Karachi, une mauvaise fable

Fabrice Arfi et Jean-Christophe Klotz reviennent sur l’affaire de l’attentat qui a tué onze salariés des Constructions navales, entre corruption et terrorisme.

Jean-Claude Renard  • 10 octobre 2013 abonné·es

C’est l’histoire d’un attentat, le 8 mai 2002, à Karachi, au Pakistan, tuant onze salariés de la Direction des constructions navales de Cherbourg. Moins d’un an après le 11 Septembre new-yorkais, les regards se tournent aussitôt vers Al-Qaïda. L’histoire pourrait remonter plus loin dans le temps. Quand Édouard Balladur est nommé Premier ministre, en mars 1993, avec François Léotard à la Défense et Nicolas Sarkozy au Budget. Un an plus tard, des tractations pour la vente de sous-marins au Pakistan croisent des membres du gouvernement et un réseau d’intermédiaires. Puis Balladur annonce sa candidature officielle à l’Élysée. L’histoire ne fait que commencer.

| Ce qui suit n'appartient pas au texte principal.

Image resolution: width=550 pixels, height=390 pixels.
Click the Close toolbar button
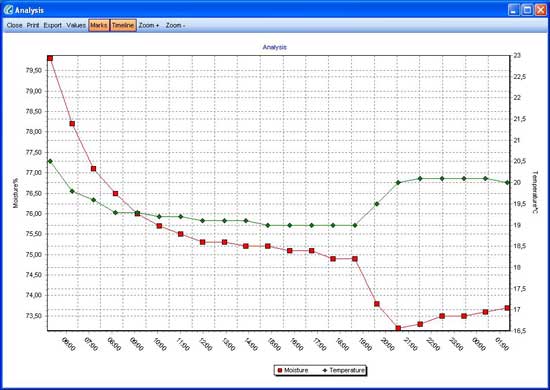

Une histoire riche en actes et en personnages. Des aspects financiers, des relents terroristes, un juge (Bruguière) qui se contente de charger Al-Qaïda, des classifications en masse, des circuits de financements occultes et un système de corruption en faveur d’un camp politique, un porteur de valise, chargé de plus de 10 millions de francs, filant d’un QG de campagne à une agence du Crédit du Nord, des familles de victimes sommées de pleurer discrètement, de rester passives devant l’instruction, un avocat d’affaires successivement à la tête de plusieurs ministères avant d’être nommé à l’Élysée, un autre juge (Trévidic) qui reprend le dossier quand son prédécesseur part se présenter à une élection sous l’étiquette UMP. L’affaire Karachi revêt des allures de fiction, sur fond d’espionnage, de politique, d’argent sale. Non pas une fiction, mais « une fable », selon l’expression employée par Nicolas Sarkozy. La fable, c’est précisément le parti pris narratif des auteurs de ce remarquable documentaire, Fabrice Arfi, journaliste à Mediapart, et Jean-Christophe Klotz, réalisateur, s’appuyant sur l’enquête publiée en 2010 par Fabrice Arfi et Fabrice Lhomme ( le Contrat. Karachi, l’affaire que Sarkozy voudrait oublier, Stock). Une enquête narrée sobrement par Éric Caravaca, sur le ton de l’ironie, pour raconter une histoire dramatique, tragique, « joignant un peu l’idée du spectacle, dit Fabrice Arfi, ce spectacle qui prend les spectateurs non pas pour des adultes ni des citoyens, mais pour des enfants ». Tandis que le rôle de certains « acteurs » du récit, entre le livre et le film, a évolué. « Maintenant, poursuit Fabrice Arfi, le juge Van Ruymbeke a une cathédrale de preuves ; une dizaine de personnes sont mises en examen. Il a donc fallu en revoir certaines et de nouvelles, comme Alain Richard, ministre de la Défense entre 1997 et 2002, illustrant une deuxième responsabilité, sous le rideau socialiste et sous l’ère Jospin, traînant une réputation d’homme intègre, de moralité, alors qu’il savait tout des magouilles des balladuriens mais n’a pas saisi la justice. » Aujourd’hui, nombre d’acteurs sont en effet mis en examen, tandis qu’Édouard Balladur, Jacques Chirac ou François Léotard sont retirés de la vie politique.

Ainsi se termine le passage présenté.